_Description of the task_
The required output is the lines below from the line containing "Viewport: 862px width, 655px height." to the line containing "Sort Student ID | Cumulative GPA column", inclusive, retyped exactly. No other lines belong in it.

# # # #

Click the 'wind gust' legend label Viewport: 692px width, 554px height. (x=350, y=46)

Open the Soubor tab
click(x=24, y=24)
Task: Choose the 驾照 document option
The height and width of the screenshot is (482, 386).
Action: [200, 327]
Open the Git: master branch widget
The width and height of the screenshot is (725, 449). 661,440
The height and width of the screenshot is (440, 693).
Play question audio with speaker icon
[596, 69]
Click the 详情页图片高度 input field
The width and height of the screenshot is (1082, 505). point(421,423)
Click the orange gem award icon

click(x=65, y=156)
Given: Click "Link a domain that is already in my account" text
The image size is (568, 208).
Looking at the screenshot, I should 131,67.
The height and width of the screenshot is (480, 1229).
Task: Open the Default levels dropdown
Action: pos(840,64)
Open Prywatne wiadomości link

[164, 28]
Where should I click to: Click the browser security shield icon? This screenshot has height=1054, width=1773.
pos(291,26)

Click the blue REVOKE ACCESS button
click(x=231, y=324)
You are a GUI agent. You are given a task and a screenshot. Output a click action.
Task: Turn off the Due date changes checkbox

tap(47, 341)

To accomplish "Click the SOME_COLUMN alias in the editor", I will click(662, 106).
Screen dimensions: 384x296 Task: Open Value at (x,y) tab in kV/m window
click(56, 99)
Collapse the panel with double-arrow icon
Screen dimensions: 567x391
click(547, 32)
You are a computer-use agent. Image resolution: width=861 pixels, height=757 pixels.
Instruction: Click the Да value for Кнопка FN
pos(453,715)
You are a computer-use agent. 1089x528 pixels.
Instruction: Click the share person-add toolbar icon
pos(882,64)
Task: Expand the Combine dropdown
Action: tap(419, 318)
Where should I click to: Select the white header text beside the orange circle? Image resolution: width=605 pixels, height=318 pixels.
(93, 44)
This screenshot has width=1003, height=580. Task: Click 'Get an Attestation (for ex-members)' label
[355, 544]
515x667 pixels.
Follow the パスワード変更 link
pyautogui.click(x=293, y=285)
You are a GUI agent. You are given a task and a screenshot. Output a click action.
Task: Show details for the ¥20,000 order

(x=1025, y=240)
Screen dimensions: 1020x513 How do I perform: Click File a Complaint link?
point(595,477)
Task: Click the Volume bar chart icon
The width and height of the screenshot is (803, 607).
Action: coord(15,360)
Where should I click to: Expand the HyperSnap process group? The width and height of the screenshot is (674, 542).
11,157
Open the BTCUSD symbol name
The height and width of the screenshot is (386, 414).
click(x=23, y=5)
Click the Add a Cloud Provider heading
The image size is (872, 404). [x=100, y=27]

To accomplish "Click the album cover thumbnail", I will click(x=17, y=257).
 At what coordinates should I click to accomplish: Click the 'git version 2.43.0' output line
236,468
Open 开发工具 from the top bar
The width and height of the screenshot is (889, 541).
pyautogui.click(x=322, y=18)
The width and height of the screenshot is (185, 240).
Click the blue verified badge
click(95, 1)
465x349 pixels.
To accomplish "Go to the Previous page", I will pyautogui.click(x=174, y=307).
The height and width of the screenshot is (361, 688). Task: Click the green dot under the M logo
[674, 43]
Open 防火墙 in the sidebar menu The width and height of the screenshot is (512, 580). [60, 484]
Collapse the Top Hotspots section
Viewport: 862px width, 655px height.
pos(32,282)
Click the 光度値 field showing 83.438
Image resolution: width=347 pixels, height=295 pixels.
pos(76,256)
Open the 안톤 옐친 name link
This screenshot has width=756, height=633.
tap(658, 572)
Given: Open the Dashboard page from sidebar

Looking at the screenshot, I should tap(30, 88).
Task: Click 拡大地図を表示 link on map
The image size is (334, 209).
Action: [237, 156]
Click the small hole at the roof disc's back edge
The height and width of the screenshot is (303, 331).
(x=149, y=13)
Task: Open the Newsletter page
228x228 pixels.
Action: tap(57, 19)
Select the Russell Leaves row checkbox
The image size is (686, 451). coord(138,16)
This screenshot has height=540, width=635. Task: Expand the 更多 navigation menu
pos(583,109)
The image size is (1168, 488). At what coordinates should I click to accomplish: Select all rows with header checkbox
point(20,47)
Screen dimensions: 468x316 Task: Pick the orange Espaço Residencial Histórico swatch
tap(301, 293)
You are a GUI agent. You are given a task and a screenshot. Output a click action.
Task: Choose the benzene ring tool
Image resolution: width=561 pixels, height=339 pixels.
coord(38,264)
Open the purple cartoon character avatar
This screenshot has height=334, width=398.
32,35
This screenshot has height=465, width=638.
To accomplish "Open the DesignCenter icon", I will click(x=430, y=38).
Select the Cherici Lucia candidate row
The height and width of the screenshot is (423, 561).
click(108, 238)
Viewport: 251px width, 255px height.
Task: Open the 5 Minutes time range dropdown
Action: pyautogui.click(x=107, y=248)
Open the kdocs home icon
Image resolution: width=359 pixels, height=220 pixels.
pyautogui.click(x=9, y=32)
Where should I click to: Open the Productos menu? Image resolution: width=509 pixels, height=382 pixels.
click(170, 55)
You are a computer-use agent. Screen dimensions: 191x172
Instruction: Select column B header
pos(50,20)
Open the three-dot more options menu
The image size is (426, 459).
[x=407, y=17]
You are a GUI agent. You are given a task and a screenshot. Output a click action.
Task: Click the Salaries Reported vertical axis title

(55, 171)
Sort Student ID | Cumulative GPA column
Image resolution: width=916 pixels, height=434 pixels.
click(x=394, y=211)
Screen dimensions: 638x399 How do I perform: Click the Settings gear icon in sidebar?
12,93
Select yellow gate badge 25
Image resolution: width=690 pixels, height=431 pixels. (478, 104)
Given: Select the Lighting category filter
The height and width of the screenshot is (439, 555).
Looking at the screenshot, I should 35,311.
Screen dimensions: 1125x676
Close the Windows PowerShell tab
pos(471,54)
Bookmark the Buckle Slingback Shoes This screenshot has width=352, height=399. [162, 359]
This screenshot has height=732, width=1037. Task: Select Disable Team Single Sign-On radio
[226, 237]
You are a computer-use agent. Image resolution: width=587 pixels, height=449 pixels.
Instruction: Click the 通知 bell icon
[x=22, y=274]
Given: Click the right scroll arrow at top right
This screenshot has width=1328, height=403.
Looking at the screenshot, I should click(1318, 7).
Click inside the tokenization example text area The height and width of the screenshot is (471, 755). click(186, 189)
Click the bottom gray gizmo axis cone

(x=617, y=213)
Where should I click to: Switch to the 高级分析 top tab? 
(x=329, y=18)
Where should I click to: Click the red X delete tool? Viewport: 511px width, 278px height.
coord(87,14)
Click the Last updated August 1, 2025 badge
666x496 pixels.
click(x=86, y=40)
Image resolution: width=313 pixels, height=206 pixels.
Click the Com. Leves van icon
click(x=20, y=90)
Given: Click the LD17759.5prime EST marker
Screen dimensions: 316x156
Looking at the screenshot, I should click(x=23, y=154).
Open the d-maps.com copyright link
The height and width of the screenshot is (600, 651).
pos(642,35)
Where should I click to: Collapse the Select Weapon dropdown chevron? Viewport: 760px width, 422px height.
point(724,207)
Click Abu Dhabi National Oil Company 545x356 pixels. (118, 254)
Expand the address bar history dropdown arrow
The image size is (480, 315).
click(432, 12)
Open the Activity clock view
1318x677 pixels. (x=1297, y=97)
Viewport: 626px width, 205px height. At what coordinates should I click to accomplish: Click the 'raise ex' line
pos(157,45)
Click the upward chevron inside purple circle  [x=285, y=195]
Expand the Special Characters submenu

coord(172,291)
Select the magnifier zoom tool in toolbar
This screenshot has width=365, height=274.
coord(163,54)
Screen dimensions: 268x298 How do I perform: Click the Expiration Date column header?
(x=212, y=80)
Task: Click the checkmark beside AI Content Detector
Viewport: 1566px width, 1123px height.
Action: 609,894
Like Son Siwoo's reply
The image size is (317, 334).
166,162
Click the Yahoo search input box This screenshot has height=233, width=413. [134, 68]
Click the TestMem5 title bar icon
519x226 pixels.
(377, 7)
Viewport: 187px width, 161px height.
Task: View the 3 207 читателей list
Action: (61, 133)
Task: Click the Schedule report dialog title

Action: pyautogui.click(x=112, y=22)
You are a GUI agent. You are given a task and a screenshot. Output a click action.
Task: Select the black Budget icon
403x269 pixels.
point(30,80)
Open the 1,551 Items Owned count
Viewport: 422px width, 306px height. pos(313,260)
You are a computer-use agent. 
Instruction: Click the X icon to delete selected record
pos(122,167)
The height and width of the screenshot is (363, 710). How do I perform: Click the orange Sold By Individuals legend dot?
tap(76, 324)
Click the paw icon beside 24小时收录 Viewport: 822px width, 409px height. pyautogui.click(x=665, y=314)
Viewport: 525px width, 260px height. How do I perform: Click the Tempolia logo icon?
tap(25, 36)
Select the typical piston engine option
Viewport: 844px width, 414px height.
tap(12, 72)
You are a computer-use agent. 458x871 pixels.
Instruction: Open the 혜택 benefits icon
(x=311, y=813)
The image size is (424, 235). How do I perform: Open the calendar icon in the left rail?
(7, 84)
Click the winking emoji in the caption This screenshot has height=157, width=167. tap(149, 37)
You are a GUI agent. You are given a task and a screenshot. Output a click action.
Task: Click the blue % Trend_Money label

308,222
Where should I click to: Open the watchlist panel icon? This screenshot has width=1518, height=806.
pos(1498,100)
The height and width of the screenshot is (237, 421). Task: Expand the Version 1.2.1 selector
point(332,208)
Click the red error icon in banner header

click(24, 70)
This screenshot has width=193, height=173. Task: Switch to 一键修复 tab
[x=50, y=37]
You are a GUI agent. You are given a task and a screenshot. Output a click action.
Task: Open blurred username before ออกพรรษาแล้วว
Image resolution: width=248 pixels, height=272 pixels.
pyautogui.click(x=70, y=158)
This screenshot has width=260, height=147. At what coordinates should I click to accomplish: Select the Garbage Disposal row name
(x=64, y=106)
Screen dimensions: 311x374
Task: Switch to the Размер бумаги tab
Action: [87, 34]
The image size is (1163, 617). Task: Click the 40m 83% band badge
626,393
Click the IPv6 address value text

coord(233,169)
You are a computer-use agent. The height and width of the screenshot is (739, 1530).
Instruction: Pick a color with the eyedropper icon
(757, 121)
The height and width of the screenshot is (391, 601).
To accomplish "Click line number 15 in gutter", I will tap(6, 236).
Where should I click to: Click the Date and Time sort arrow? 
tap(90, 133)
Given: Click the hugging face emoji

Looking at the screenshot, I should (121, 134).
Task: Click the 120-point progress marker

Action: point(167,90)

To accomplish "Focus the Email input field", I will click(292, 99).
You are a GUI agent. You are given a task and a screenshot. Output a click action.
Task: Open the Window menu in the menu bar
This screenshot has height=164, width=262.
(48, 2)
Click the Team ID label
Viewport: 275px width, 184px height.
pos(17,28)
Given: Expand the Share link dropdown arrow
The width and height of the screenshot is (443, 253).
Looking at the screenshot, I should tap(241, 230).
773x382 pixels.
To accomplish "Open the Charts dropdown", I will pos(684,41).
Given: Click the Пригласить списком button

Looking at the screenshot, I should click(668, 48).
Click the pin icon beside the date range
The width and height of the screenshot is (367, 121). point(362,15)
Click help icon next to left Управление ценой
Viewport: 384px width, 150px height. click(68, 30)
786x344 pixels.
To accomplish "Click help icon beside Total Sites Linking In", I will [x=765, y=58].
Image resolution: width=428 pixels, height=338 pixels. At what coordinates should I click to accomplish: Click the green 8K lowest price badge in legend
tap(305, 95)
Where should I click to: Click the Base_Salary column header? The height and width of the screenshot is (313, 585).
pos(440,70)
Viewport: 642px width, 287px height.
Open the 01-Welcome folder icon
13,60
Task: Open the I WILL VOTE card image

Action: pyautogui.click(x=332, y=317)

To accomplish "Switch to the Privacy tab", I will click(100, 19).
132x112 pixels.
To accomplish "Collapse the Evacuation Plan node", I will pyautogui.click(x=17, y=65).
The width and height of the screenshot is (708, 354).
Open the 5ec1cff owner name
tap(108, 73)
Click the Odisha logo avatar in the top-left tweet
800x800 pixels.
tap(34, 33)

# # # #

_Task result_
Viewport: 862px width, 655px height.
pos(32,282)
Click the 光度値 field showing 83.438
Image resolution: width=347 pixels, height=295 pixels.
pos(76,256)
Open the 안톤 옐친 name link
This screenshot has width=756, height=633.
tap(658, 572)
Given: Open the Dashboard page from sidebar

Looking at the screenshot, I should tap(30, 88).
Task: Click 拡大地図を表示 link on map
The image size is (334, 209).
Action: [237, 156]
Click the small hole at the roof disc's back edge
The height and width of the screenshot is (303, 331).
(x=149, y=13)
Task: Open the Newsletter page
228x228 pixels.
Action: tap(57, 19)
Select the Russell Leaves row checkbox
The image size is (686, 451). coord(138,16)
This screenshot has height=540, width=635. Task: Expand the 更多 navigation menu
pos(583,109)
The image size is (1168, 488). At what coordinates should I click to accomplish: Select all rows with header checkbox
point(20,47)
Screen dimensions: 468x316 Task: Pick the orange Espaço Residencial Histórico swatch
tap(301, 293)
You are a GUI agent. You are given a task and a screenshot. Output a click action.
Task: Choose the benzene ring tool
Image resolution: width=561 pixels, height=339 pixels.
coord(38,264)
Open the purple cartoon character avatar
This screenshot has height=334, width=398.
32,35
This screenshot has height=465, width=638.
To accomplish "Open the DesignCenter icon", I will click(x=430, y=38).
Select the Cherici Lucia candidate row
The height and width of the screenshot is (423, 561).
click(108, 238)
Viewport: 251px width, 255px height.
Task: Open the 5 Minutes time range dropdown
Action: pyautogui.click(x=107, y=248)
Open the kdocs home icon
Image resolution: width=359 pixels, height=220 pixels.
pyautogui.click(x=9, y=32)
Where should I click to: Open the Productos menu? Image resolution: width=509 pixels, height=382 pixels.
click(170, 55)
You are a computer-use agent. Screen dimensions: 191x172
Instruction: Select column B header
pos(50,20)
Open the three-dot more options menu
The image size is (426, 459).
[x=407, y=17]
You are a GUI agent. You are given a task and a screenshot. Output a click action.
Task: Click the Salaries Reported vertical axis title

(55, 171)
Sort Student ID | Cumulative GPA column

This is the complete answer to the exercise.